--- Task to complete ---
In the records below, find the line containing "The height and width of the screenshot is (786, 1366).", then print it and every following line exactly, through the last, without pictures.

(Stored records)
• • • • •
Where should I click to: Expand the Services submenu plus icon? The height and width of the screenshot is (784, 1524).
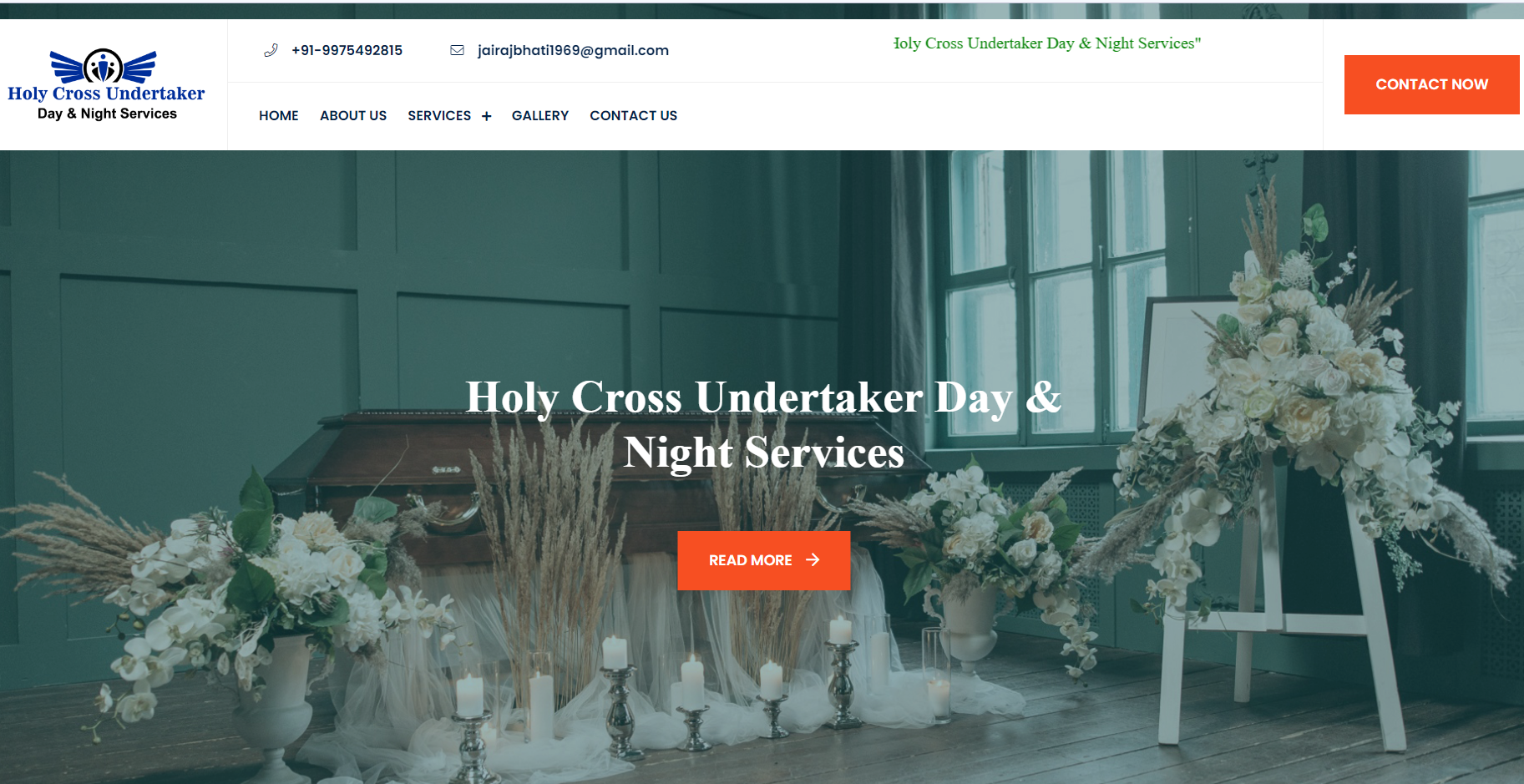tap(486, 116)
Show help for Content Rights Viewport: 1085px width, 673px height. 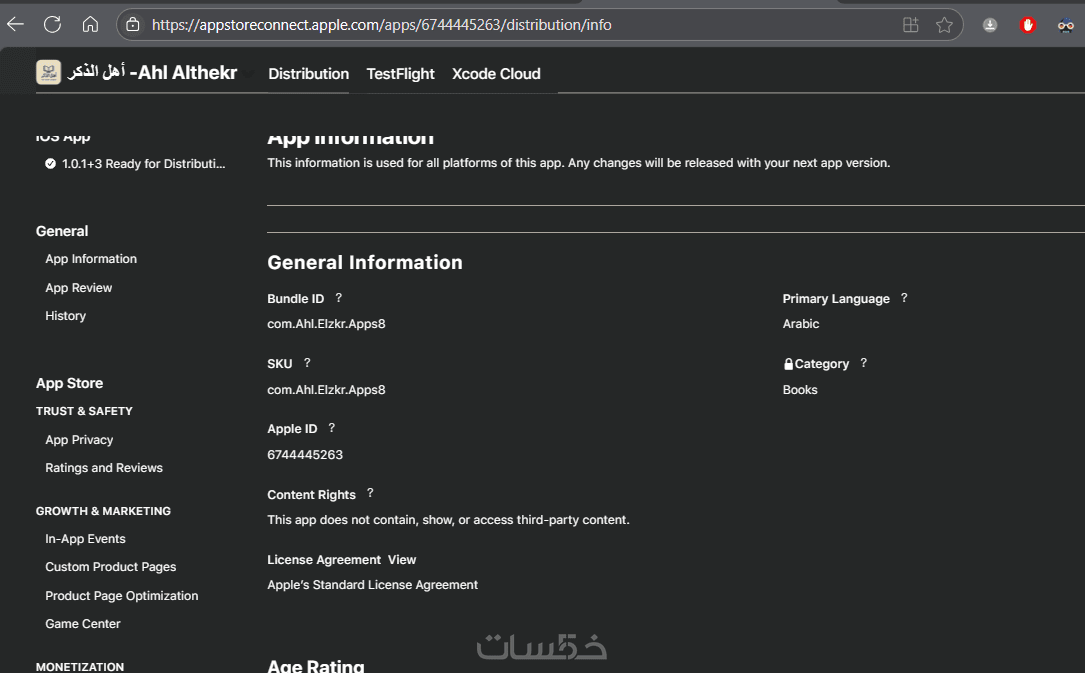pos(370,493)
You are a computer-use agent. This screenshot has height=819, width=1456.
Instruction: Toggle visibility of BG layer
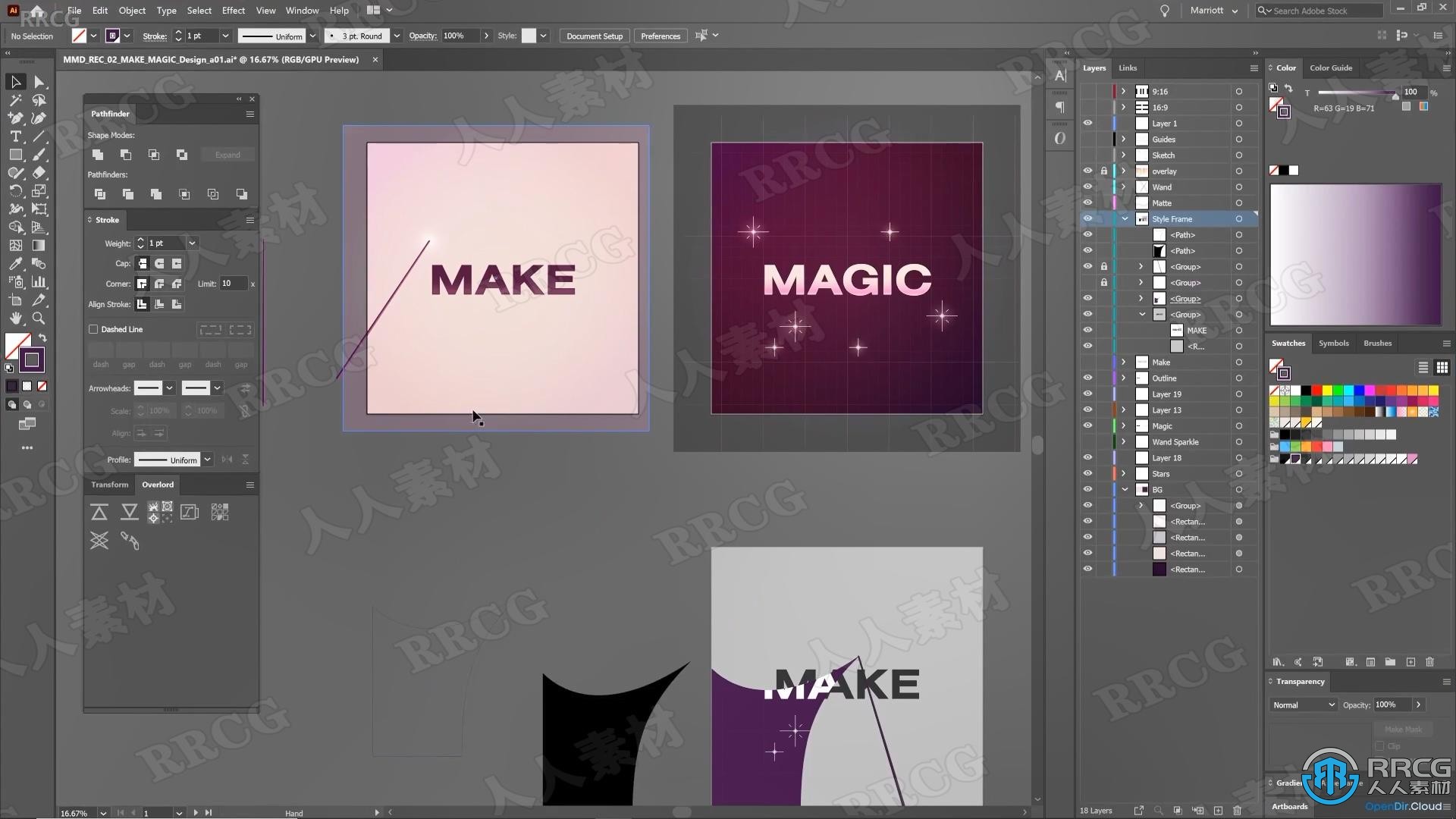click(x=1089, y=489)
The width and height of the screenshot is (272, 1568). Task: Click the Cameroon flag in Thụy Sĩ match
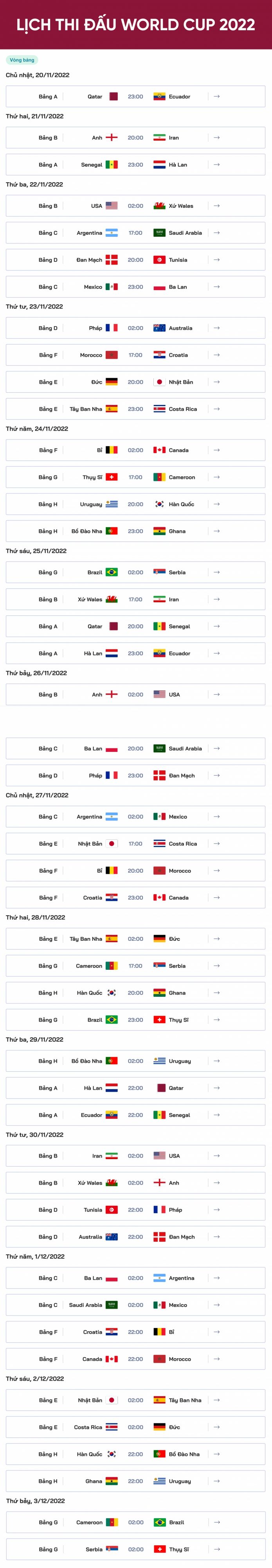(x=159, y=477)
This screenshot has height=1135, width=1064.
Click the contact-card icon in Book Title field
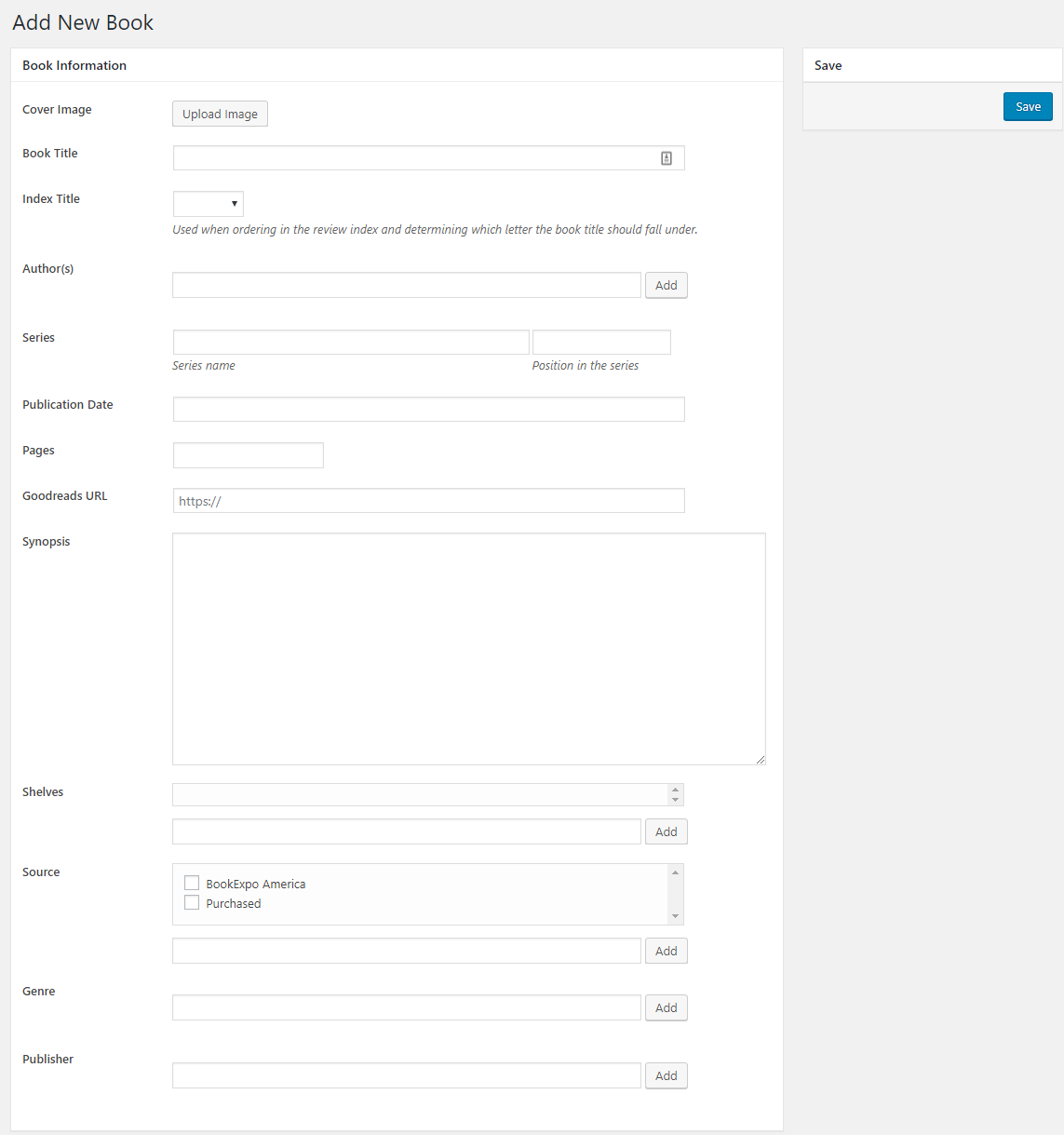coord(667,158)
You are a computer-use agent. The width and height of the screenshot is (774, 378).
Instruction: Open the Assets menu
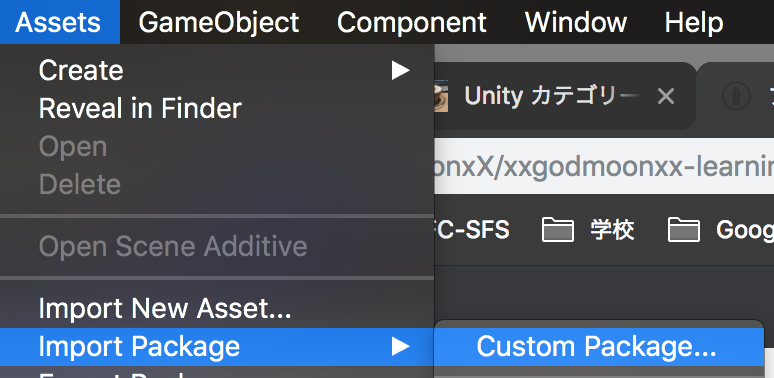coord(59,22)
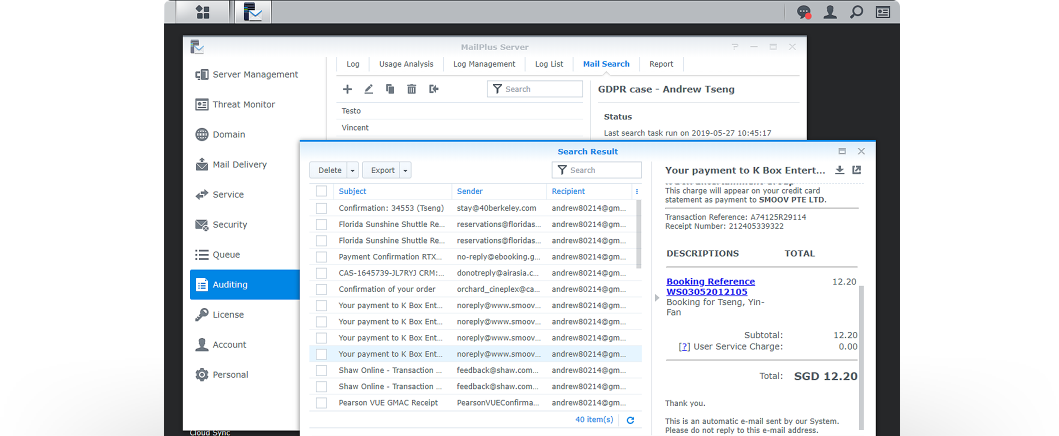Follow the Booking Reference WS03052012105 link
1059x436 pixels.
click(710, 287)
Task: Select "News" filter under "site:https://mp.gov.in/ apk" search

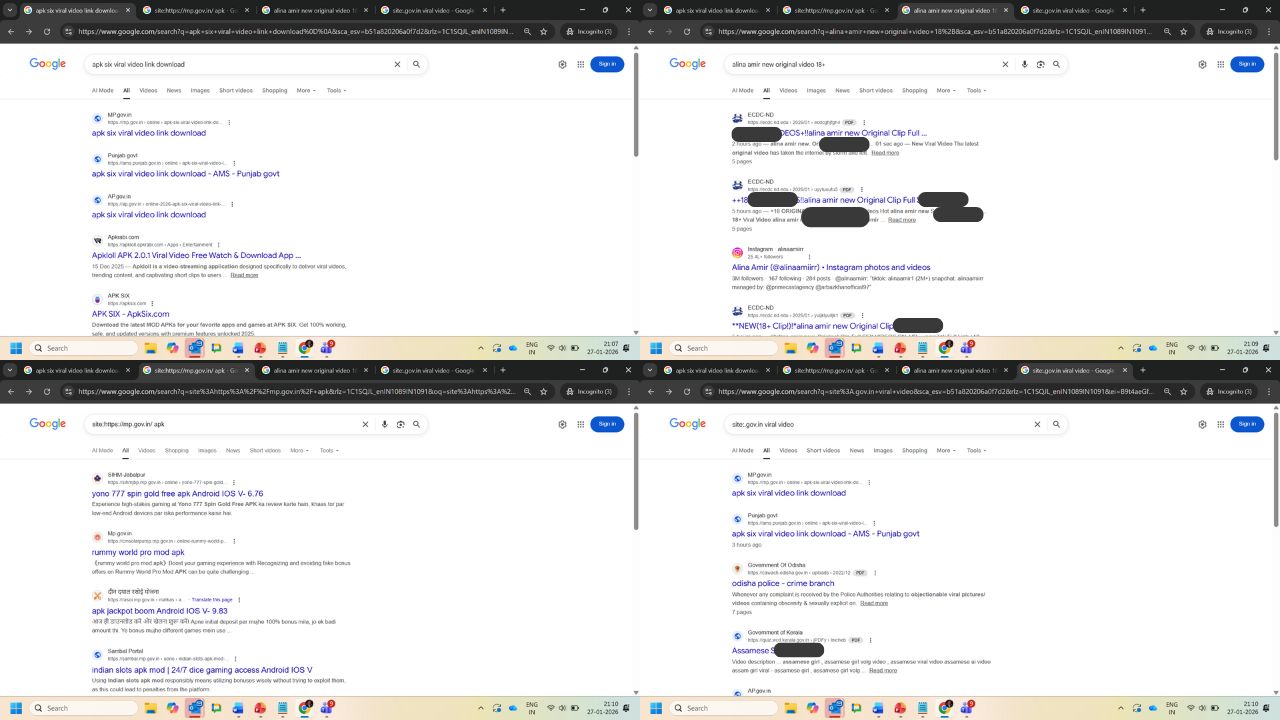Action: coord(233,450)
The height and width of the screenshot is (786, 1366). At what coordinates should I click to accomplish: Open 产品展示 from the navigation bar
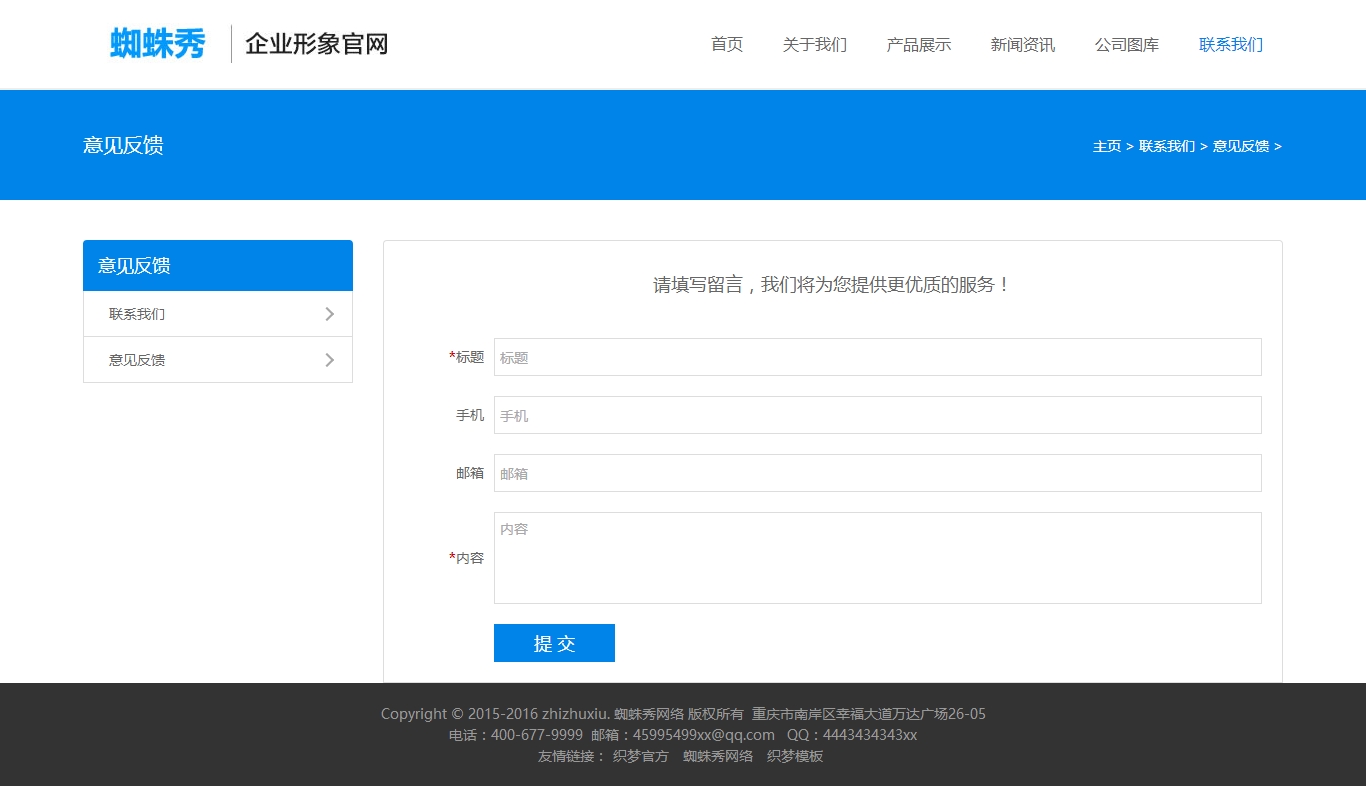(x=918, y=45)
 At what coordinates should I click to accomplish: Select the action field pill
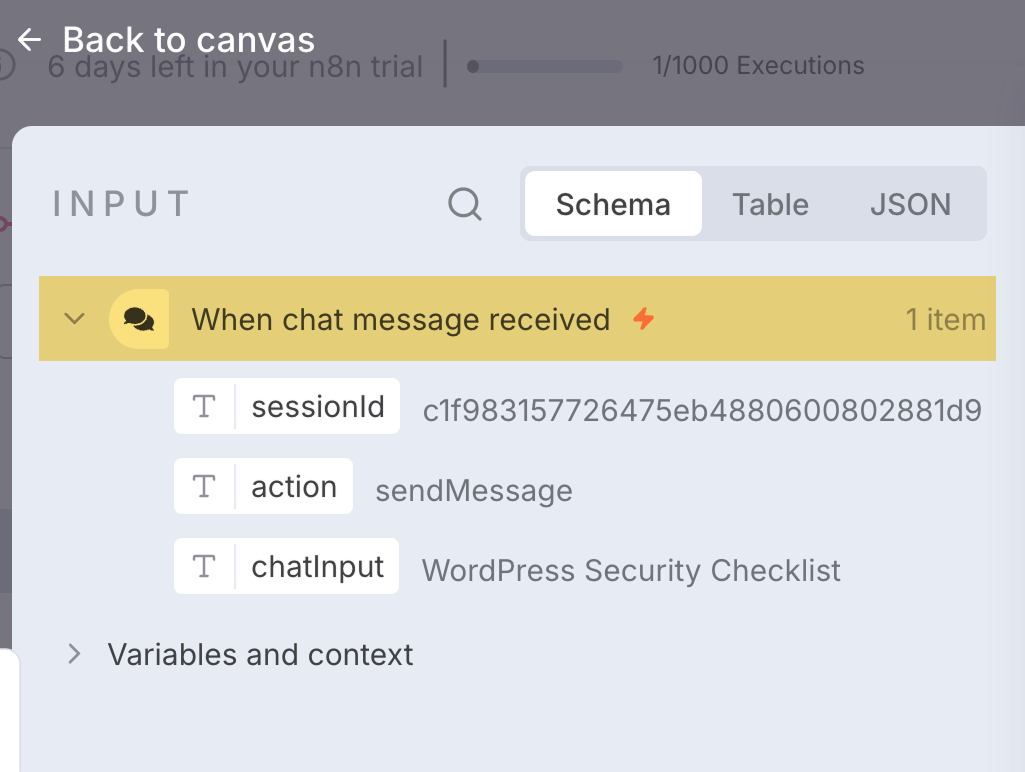(293, 487)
• • • • •
--- Answer box ---
The height and width of the screenshot is (786, 1366). At what coordinates should I click to accomplish: Open 产品展示 from the navigation bar
(x=918, y=45)
 At what coordinates should I click to accomplish: Select the action field pill
(293, 487)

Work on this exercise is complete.